Analysis and Comparison of Different Chemistry Models for the Computation of Reacting Flows on Re-entry and Hypersonic Vehicles
Paper in proceeding, 2019
An aircraft in hypersonic flight regime is enveloped in a plasma layer due to the high temperatures involved. This electronic plasma layer will be responsible for cutting-off communications to and from the aircraft, in a phenomenon known as radio blackout. Several methods have been proposed to mitigate radio blackout, amongst which is the "magnetic window". In the magnetic window method a magnetic field is imposed near the antenna, opening a spectral window, allowing the passage of electromagnetic waves without distortion. Experimental replication of hypersonic flight is extremely costly, generating a keen interest in the development of numerical codes capable of simulating weakly ionized flow around a hypersonic vehicle.
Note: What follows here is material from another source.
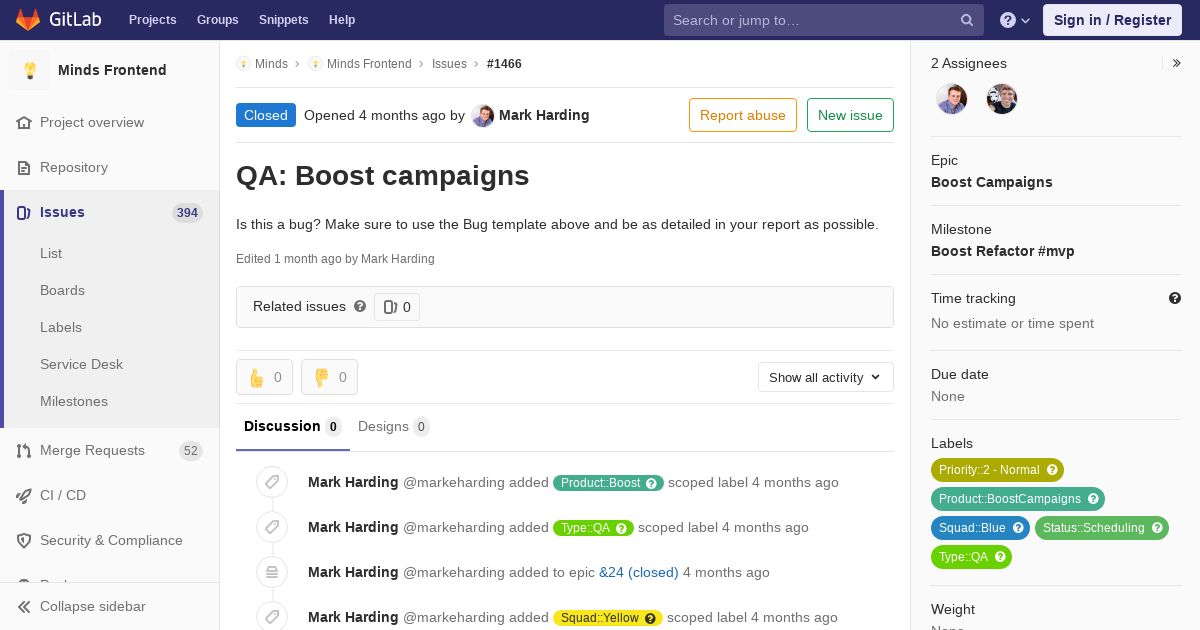
Task: Click thumbs down reaction button
Action: click(x=329, y=377)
This is specially relevant for investigating blackout mitigation methods, since a validated numerical code will allow the preliminary design and optimization of new concepts, in a much faster and cheaper way. A numerical code that is used to simulate a plasma layer around an aircraft needs to accurately predict the electron density and associated plasma properties. Several distinct chemistry models have been proposed. In this paper, four chemistry models will be studied, each accounting for 11 species commonly found in an atmospheric plasma layer: N2; O2; NO; N; O; N2+ ; O2+ ; NO+; N+; O+ and e−. The electron number density calculated with each model is compared with the electron number density calculated in the RAM-C II experimental flight. The models will be compared in terms of simulation runtime as well, in an attempt to assess which requires less processing power.